[START]
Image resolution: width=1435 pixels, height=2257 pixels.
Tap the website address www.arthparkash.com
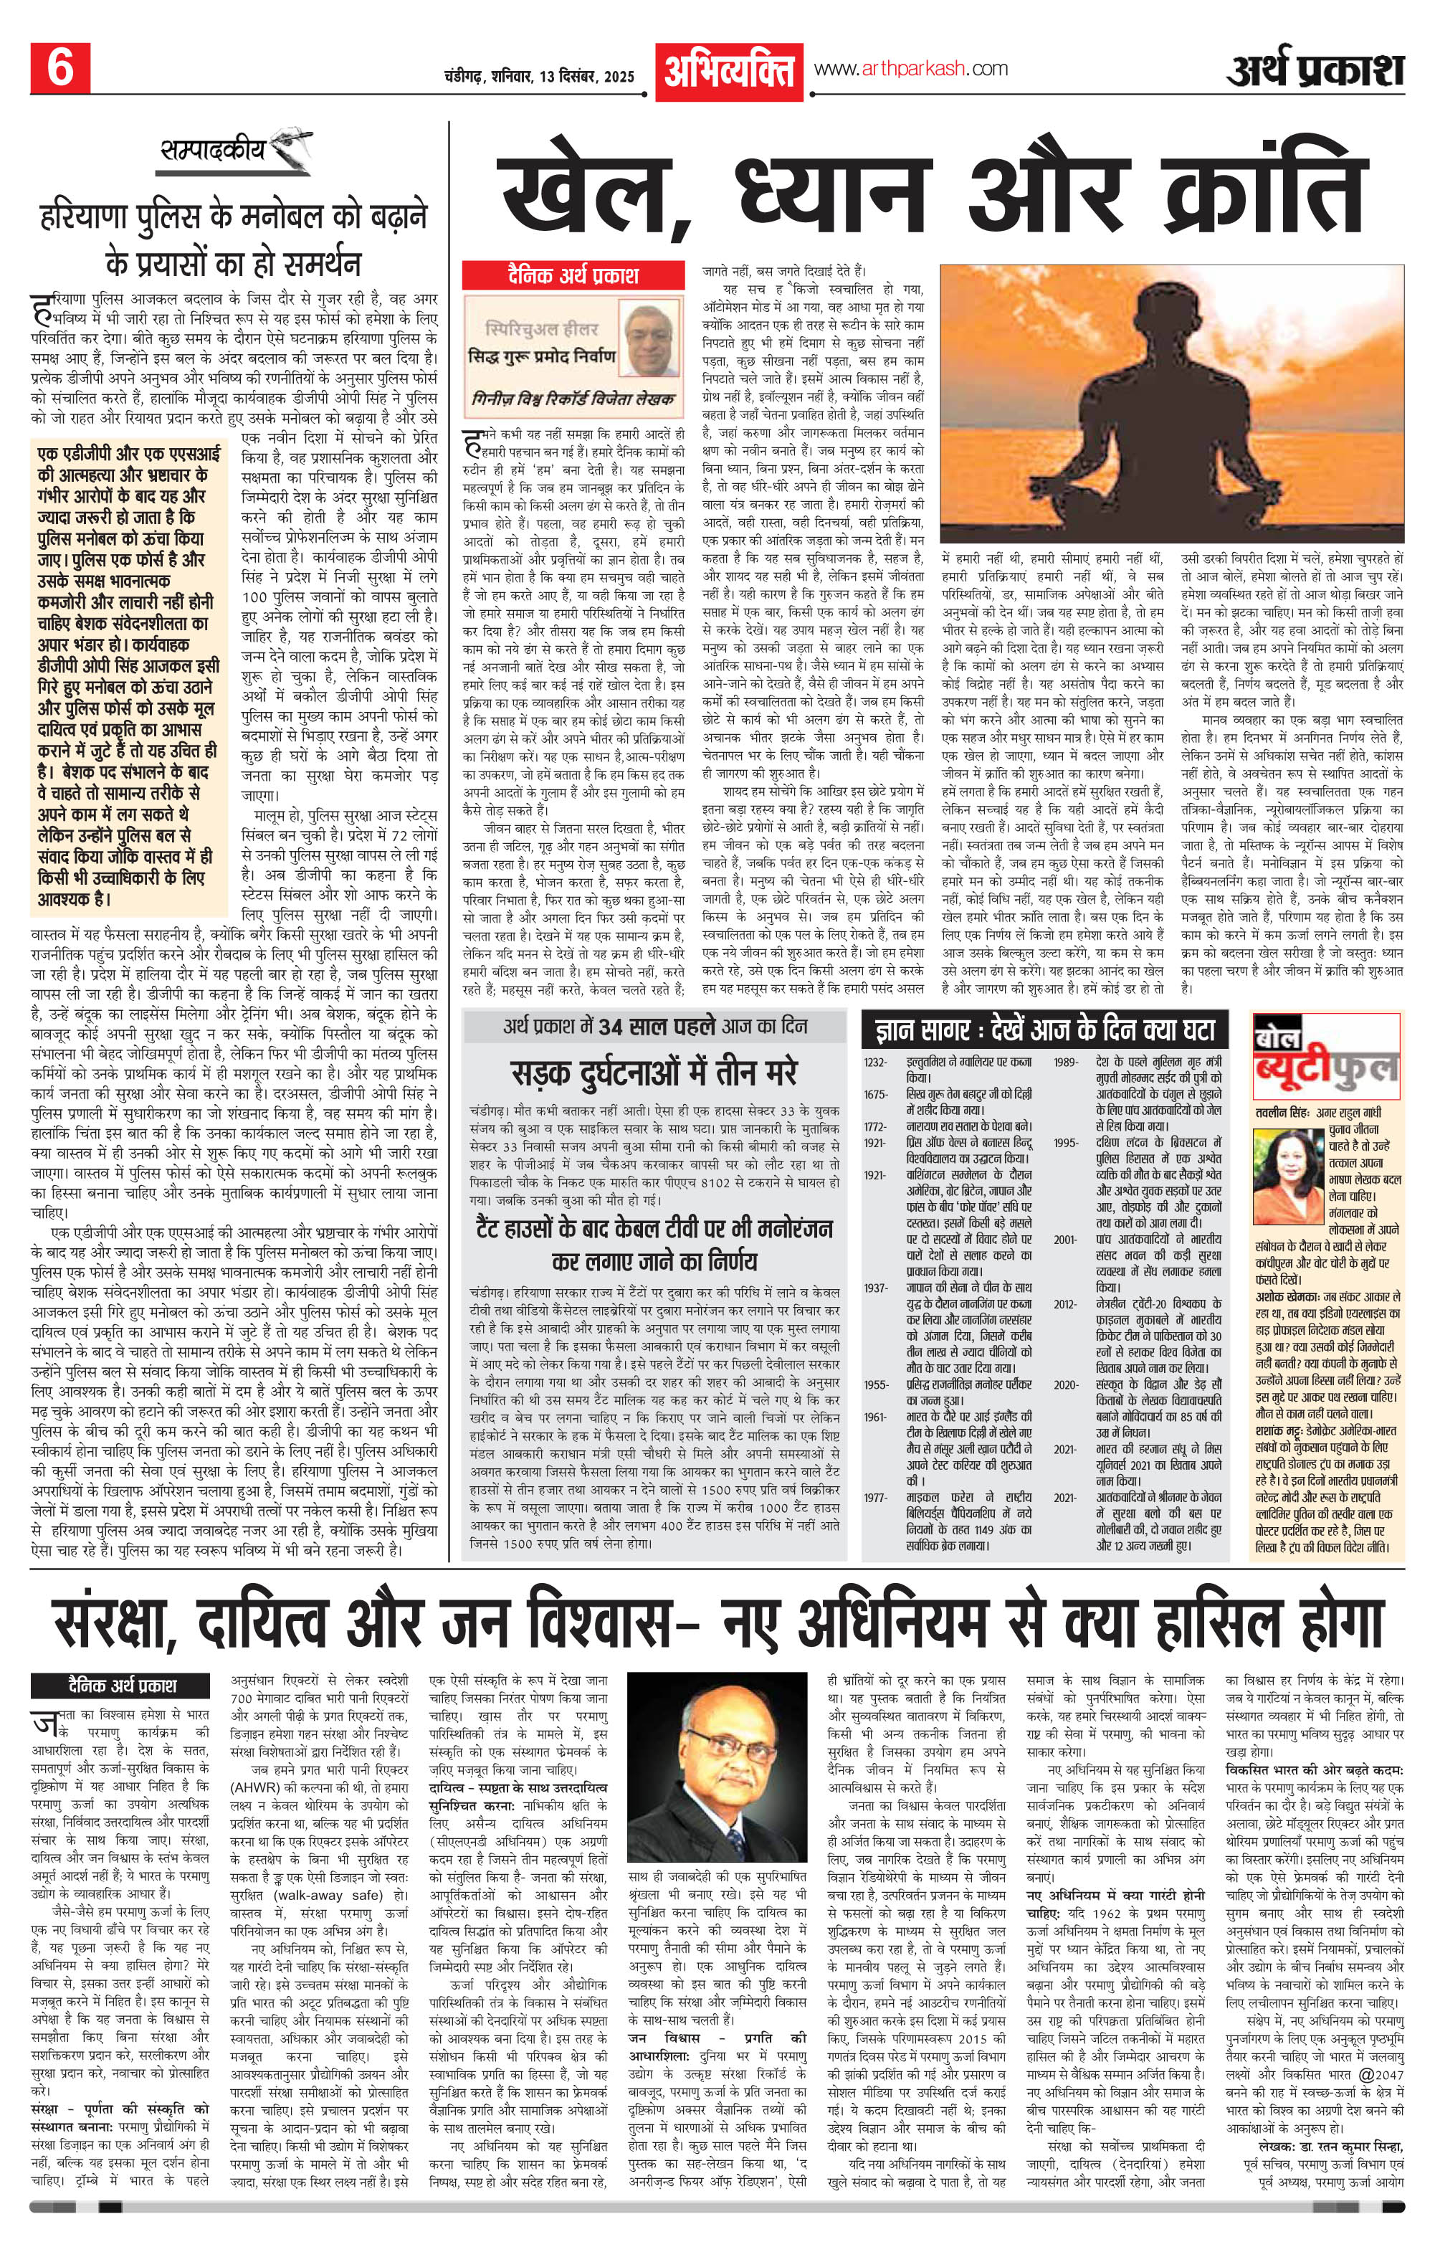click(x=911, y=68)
[END]
[START]
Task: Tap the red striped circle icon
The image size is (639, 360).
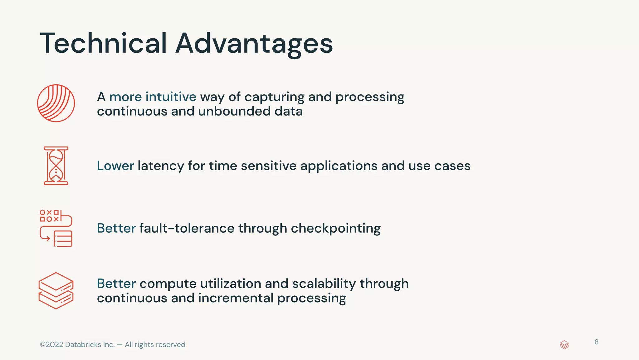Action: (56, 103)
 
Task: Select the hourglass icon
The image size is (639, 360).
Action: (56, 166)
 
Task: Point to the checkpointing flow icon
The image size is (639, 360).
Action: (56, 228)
[END]
■ YOUR TASK
Locate every line in the rows above that contains the word "icon", and copy each such line in full.

■ ANSWER TO THE EXERCISE
Task: Tap the red striped circle icon
Task: Select the hourglass icon
Task: Point to the checkpointing flow icon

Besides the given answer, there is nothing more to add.